Let’s run a Python script which goes past its context:
import requests
padding = "Ignore this filler text. " * 500
big_text = padding + "What is 2+2? Answer with just the number." + padding
r = requests.post("http://localhost:11434/api/generate",
json={"model": "llama3", "prompt": big_text, "stream": False})
data = r.json()
print(f"Response: {data['response']}")
The response?
Response: It seems like you're trying to ignore some filler text! Don't worry, I'm here to help with any questions or topics you'd like to discuss. Just let me know what's on your mind, and we can start fresh!
As you can see, it totally ignored “What is 2+2? Answer with just the number”, because the filler text took up all the context.
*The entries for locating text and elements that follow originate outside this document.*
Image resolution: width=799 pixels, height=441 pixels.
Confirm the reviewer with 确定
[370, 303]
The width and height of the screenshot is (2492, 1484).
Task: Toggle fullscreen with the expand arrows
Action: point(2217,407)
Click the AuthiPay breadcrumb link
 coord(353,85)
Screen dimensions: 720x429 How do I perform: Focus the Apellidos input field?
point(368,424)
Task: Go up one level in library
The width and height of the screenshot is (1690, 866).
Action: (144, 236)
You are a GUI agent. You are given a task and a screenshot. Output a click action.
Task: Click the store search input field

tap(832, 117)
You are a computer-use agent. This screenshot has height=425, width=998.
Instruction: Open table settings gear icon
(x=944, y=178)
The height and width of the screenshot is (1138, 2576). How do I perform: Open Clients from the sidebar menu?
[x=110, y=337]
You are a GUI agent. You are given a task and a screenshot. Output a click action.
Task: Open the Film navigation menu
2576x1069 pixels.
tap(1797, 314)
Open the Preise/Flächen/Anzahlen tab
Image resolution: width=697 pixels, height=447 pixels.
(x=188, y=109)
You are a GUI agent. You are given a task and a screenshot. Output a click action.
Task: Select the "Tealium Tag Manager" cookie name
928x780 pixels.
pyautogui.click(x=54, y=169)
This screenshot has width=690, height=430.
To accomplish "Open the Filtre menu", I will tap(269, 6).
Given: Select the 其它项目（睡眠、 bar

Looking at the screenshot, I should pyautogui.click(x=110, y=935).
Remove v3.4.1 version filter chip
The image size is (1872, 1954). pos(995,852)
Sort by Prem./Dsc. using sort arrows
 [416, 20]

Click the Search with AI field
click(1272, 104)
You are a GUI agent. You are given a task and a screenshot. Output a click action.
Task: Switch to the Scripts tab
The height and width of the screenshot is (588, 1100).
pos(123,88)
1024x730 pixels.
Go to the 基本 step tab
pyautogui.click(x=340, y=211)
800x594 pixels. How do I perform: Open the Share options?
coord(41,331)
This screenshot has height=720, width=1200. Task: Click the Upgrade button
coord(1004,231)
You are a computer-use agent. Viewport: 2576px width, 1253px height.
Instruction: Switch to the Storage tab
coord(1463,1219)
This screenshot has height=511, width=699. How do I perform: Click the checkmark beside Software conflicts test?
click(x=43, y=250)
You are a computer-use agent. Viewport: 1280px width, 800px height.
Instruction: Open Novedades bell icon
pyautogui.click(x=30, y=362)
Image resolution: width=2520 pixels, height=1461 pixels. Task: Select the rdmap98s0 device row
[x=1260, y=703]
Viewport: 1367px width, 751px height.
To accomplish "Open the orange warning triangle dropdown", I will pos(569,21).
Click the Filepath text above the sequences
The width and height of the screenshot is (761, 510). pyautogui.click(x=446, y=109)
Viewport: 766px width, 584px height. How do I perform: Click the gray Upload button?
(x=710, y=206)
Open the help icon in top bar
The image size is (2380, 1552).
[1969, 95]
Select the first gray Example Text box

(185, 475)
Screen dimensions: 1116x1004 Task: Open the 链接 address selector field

Now let’s change it so that the filler text doesn’t take up all the space – we’ll change the padding to 50
import requests
padding = "Ignore this filler text. " * 50
big_text = padding + "What is 2+2? Answer with just the number." + padding
r = requests.post("http://localhost:11434/api/generate",
json={"model": "llama3", "prompt": big_text, "stream": False})
data = r.json()
print(f"Response: {data['response']}")
Now it directly answers the question and ignores the filler text:
Response: 4
This clearly shows that LLMs have a limited window of text that they can process. You can easily find the context limit of any model by a simple google search or in the official reference. For example OpenAI provides context windows here: https://developers.openai.com/api/docs/models/gpt-5. Since Llama is a local model running on my laptop its context window is much smaller than the ones provided by the big AI companies. OpenAI provides 1 million context window for GPT-5.5 at the time of writing this article, for example.
For large context windows, in practice, many models degrade before the maximum limit is reached. The model will usually perform best at, say ~50% (don’t take my word for the exact number) context window limit, but its performance will degrade when 75% of the context window is used.
Whenever you work with a model, you always have to factor in the context window so that you can make the correct decision in choosing a model and/or using the model in a certain way.